Data Vocabulary
3NF (3rd Normal Form) - a database modeling technique to ensure that redundant data is not stored in the database. This is the most common form of relational data model - tables and columns, parents and children, reference tables.
6NF (6th Normal Form aka KVP aka Key Value Pairs) - data is stored at the attribute level - attribute name and attribute value. It creates beautiful, elegant databases. It gives you history at the attribute level. It is an exquisite form of torture for anybody trying to write SQL to query the data for reporting.
Analytics Coverage - analytics defined to represent a 360 degree view of your data. It will ensure that any metrics calculated can be trusted. Metrics are balanced and correlated and will highlight any data quality issues.
Analytics Paralysis - you want to define analytics for your data, but the data quality is so poor that any analytic will be misleading. So you spend hours contemplating all possible analytics for the dataset.
Attribute - a field in data modeling terms. It is used interchangeably with field or column.
Column Slip - where the number of columns in your data feed varies. Typically, it causes a majestic screw up in your data load. If undetected you will end up with chronic data pollution. If detected you will spend hours isolating the problem, and then hours fixing it. It can be caused by delimiter problems.
Data Analytics - measures calculated for data. They can be at the row level (where all the fields in the calculation are in the row) or aggregated (where the formula goes across multiple rows). The are fun when they work properly, annoying when the logic is not right or the data is screwy. Often you will need to build out sets of analytics to prove that the target analytic is actually correct.
Data Archive - the place where old transactions are retired (once they are no longer needed). Availability depends upon if you think you might need it or you are sure you will never need it. Most people never purge data (it makes them nervous). There are multiple versions of archive. Online (immediately available), Nearline (run next door and turn on the server), Offline (catch the bus, grab the tape and back to the office).
DA (Data Architect) - the plumber of the databases at the enterprise level. Picks all the nodes and pipelines. Likes to speak in multiple data languages concurrently. Has a habit of obfuscation, but really wants to be loved by all. Takes great pride in the harmony of data flowing across the enterprise. Knows things that you didn't even realize were possible to know.
Data Audit - we all love internal control when they check that we are following the defined processes for governance, and they check that our data exhibits the required audit trails and lineage and aligns with the source data. I used to think this was the fun part ( I spent some time in internal control), but people with sloppy habits treat this as torture.
Data Dictionary - a formal document detailing the tables and columns in the database. It should be a good reference for all people who want to use or query the database. Like all reference documents it should be clearly versioned to align with the database.
Data Domain - all possible values for a single column.
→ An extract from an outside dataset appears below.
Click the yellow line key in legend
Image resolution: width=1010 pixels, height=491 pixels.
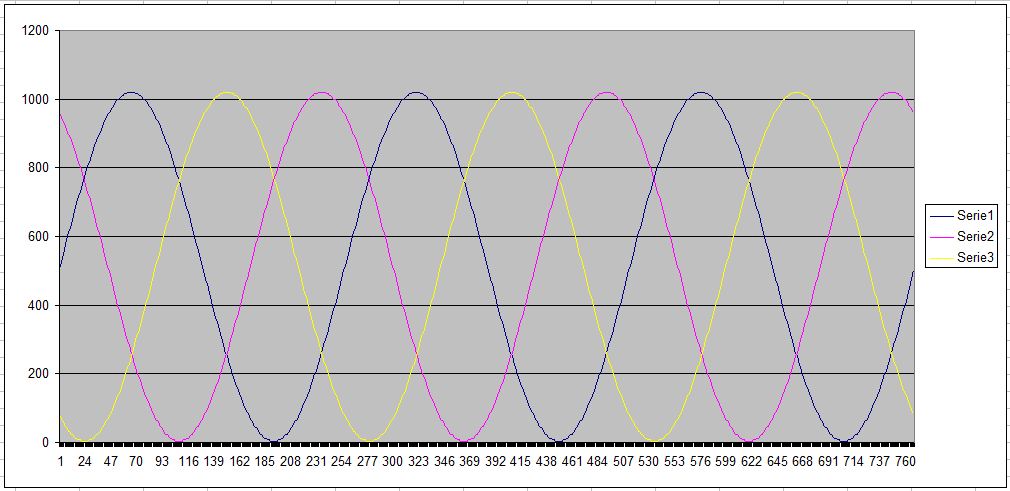tap(942, 257)
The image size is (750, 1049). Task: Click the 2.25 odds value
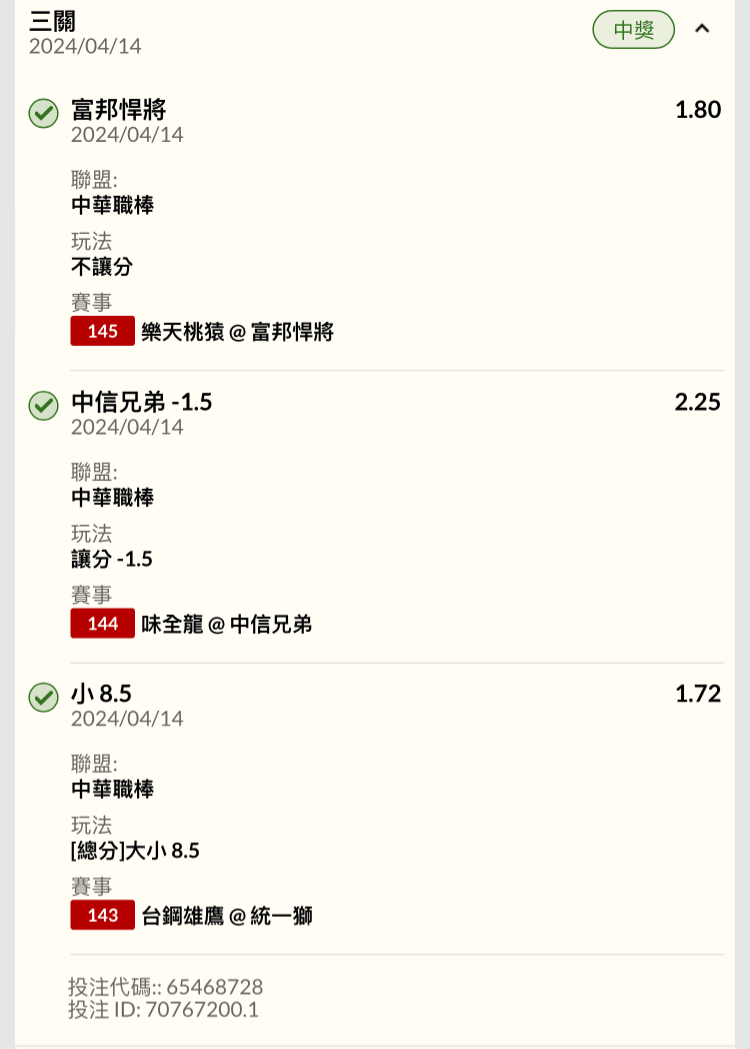coord(697,401)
One of the most important concepts in data. More important than most people realize.
Data Governance - the processes and people that ensure that your data is complete, valid, accurate, well-defined and secure. Poor governance will always result in fragile data that is not readily trusted.
Data Lifecycle - birth, usage and death of data. Data does not live forever, we always need to design for a specific databases size and related retention.
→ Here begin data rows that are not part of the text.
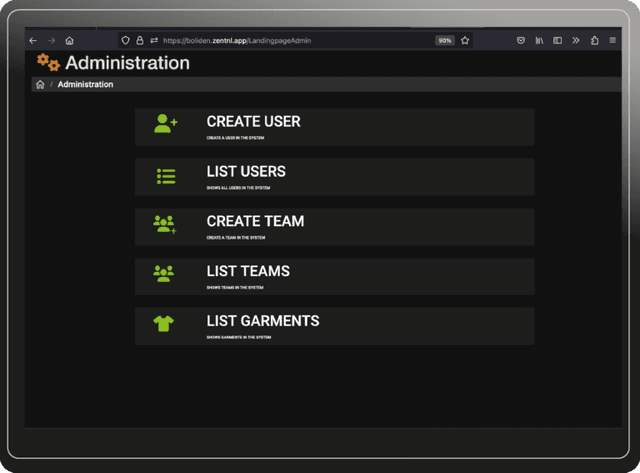Click the List Users bullet list icon
This screenshot has width=640, height=473.
tap(165, 176)
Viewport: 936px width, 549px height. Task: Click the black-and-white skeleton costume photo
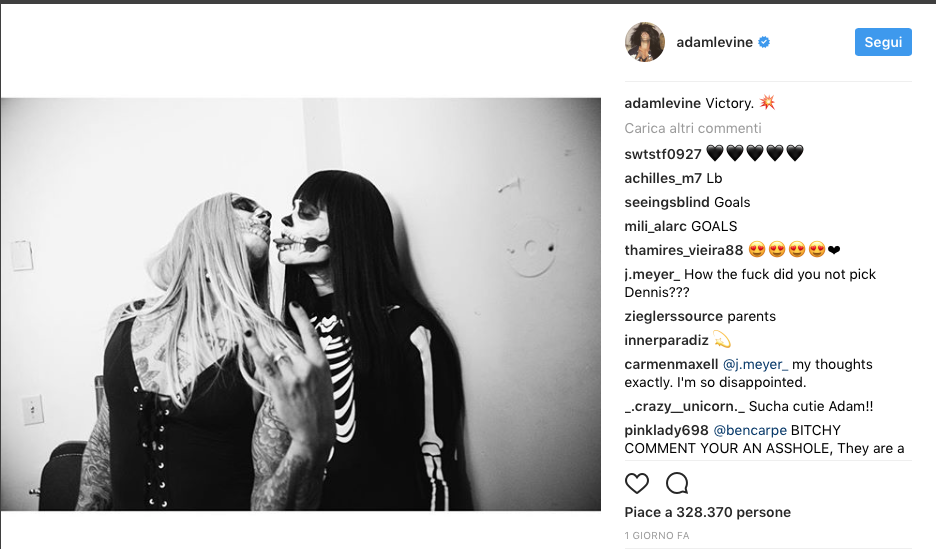coord(300,304)
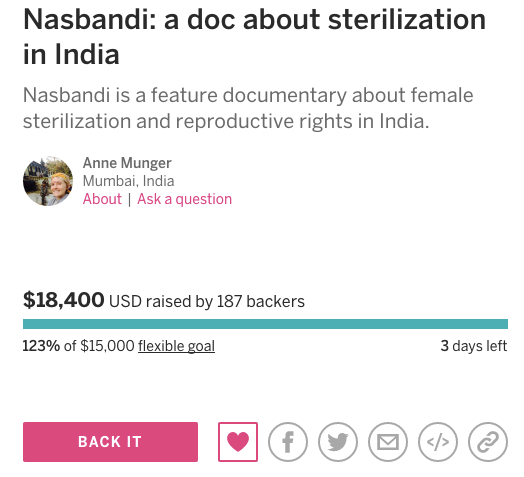
Task: Open the embed code icon
Action: (438, 442)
Data Misalignment - a common problem when two dependent data sources are out of sync. You can end up with orphan data when there is no value for the FK or dropped data when you exclude the data from a load view.
Data Pollution - where the column loading fails, and some source columns end up loading to the wrong columns. If you have an all text table it can go un detected. It is typically caused by delimiter problems.
Data Quality - a measure that indicates the percentage of rows that meet the requirements for valid data. It will be expressed in percentage and number of rows.
Data Retention - the rules for retention and archive of data. You physical server is designed for a specific retention (n years of data) and load (n customers with n transactions). Any change to these values will ultimately break the server.
Data Silo - a little world of data that has no possible keys to connect to anything outside of that world. A great example is customer sales data with no customer key. You have sales data but no access to any customer data. It is often of very limited use and value.
Data Table - defined in a database to store a dataset with records in the same format.
Data Type - identifies what type of data the field is used for (date/time, number, character). It also drives how the data is stored physically in the database.
Data Visualization - transforming data into a visual representation that informs and sometimes excites (a true magician). The most common tools are Power BI and Tableau.
Data Warehouse - a reporting database where transaction data from multiple systems is transformed into a set of related reporting structures. This data is typically used for reporting and dashboards. These tend to be very large databases. A data warehouse may have ten years of data. The systems feeding it may just have one years worth of data.
Database Backup - a scheduled task managed by the DBAs. It will be a combination of full backups and incremental backups. maybe a full backup once a week or once a month. On a quarterly basis you do need to test that you can restore from the backups.
Database Block - a database is physically an area of disk space divided up into equal size blocks (4K or 8K or 16K or ... bytes). When you create a table it is assigned to a block. As the table grows it is assigned more blocks from the database free space. These blocks may be scattered around the database as you are. sharing the space with many tables. When you optimize the database it moves the blocks for a table so they are adjacent. For a distributed database it will spread the table across all the nodes again.
Database Design - it looks easier than it really is. Many people design for a static sample of the data. You need to design for data at rest AND data in motion. The most beautiful data model is a paperweight if it doesn't perform under load.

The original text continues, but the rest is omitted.